Steinbeck, in quite a matter-of-fact way, describes the circumstances of three families in one typical migrant workers' camp in California. His presentation of the facts pertaining to their lives is detached and unemotional, despite the incredible tragedies they have endured, because such a tone draws attention to the way these individuals have been treated by society. In the final paragraphs of the article, Steinbeck describes the social workers who have come and gone from the camp. Of the families, he says,

They are filed and open for inspection. These families have been questioned over and over about their origins, number of children living and dead. The information is taken down and filed. That is that. It has been done so often and so little has come of it.

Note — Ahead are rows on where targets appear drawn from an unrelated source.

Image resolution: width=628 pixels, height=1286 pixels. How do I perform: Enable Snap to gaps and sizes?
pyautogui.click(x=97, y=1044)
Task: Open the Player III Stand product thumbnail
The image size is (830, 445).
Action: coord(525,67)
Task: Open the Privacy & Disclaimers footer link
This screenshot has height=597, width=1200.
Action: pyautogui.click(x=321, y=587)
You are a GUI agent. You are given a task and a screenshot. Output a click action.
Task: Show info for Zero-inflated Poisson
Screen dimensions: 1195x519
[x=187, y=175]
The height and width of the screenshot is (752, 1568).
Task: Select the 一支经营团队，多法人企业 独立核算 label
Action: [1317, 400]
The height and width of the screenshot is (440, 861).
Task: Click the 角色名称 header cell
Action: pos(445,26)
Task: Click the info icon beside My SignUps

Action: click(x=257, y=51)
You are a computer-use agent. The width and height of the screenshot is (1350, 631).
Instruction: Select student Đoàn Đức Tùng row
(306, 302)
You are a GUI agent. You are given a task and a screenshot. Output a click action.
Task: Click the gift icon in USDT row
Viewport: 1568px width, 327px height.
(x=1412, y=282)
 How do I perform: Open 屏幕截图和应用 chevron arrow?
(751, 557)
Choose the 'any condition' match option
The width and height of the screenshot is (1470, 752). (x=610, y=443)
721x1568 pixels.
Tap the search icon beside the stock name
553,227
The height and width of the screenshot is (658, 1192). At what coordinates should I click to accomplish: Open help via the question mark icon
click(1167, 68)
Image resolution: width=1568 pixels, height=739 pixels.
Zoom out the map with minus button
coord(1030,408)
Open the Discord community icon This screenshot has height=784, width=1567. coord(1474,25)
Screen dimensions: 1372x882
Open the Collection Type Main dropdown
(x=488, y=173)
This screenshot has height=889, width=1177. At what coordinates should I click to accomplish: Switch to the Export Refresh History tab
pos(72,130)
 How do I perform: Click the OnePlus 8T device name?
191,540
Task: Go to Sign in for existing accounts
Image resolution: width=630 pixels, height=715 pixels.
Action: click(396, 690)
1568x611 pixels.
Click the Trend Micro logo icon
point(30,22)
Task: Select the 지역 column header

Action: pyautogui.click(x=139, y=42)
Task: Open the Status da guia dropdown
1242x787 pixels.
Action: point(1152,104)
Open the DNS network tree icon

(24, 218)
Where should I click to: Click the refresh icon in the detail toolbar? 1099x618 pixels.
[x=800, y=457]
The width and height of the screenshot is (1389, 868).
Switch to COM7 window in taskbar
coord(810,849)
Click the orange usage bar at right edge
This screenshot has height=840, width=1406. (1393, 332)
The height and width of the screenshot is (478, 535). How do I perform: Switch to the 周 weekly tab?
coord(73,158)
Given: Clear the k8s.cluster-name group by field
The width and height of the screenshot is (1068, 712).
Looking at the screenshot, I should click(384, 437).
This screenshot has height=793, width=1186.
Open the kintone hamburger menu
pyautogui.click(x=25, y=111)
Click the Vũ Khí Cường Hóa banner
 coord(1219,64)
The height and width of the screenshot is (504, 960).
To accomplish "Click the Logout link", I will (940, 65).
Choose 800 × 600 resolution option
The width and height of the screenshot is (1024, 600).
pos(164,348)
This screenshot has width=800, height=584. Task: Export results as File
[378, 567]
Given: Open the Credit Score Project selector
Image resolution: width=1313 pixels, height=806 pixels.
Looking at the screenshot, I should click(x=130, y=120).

Even the people whose job it is to help the workers and their families are impotent, possibly because they cannot really do anything of value to help these families or because the need is just too great. All they can do is take down information, keeping track of who is where, because there is little other assistance they can offer. Thus, the people are all but forgotten by the rest of the country, people who still have jobs and homes, because we have a tendency to look out for ourselves and ignore the suffering of others, especially if we cannot see it. Others might "hear much about the free clinics for the poor, [though] these people do not know how to get the aid and they do not get it." Steinbeck's tone emphasizes the detachment with which the rest of America views the migrants, if they are even thought of at all.

Further, this narrative detachment, when juxtaposed with the unimaginable details of these families' lives, renders their plight all the more horrible by contrast. In Steinbeck's description of the first family, he says, without emotion, "The spirit of this family is not quite broken." It's as though the breaking of spirits is so common in these camps that the mention of it does not even warrant emotion. Were one to become emotional every time a spirit is broken, one would not cease to emote. The detached voice reminds us that, although the lives of these families may strike us as exceptional and out of the ordinary, they are anything but for these migrant families who routinely lose their dignity, their children, and even their will to live.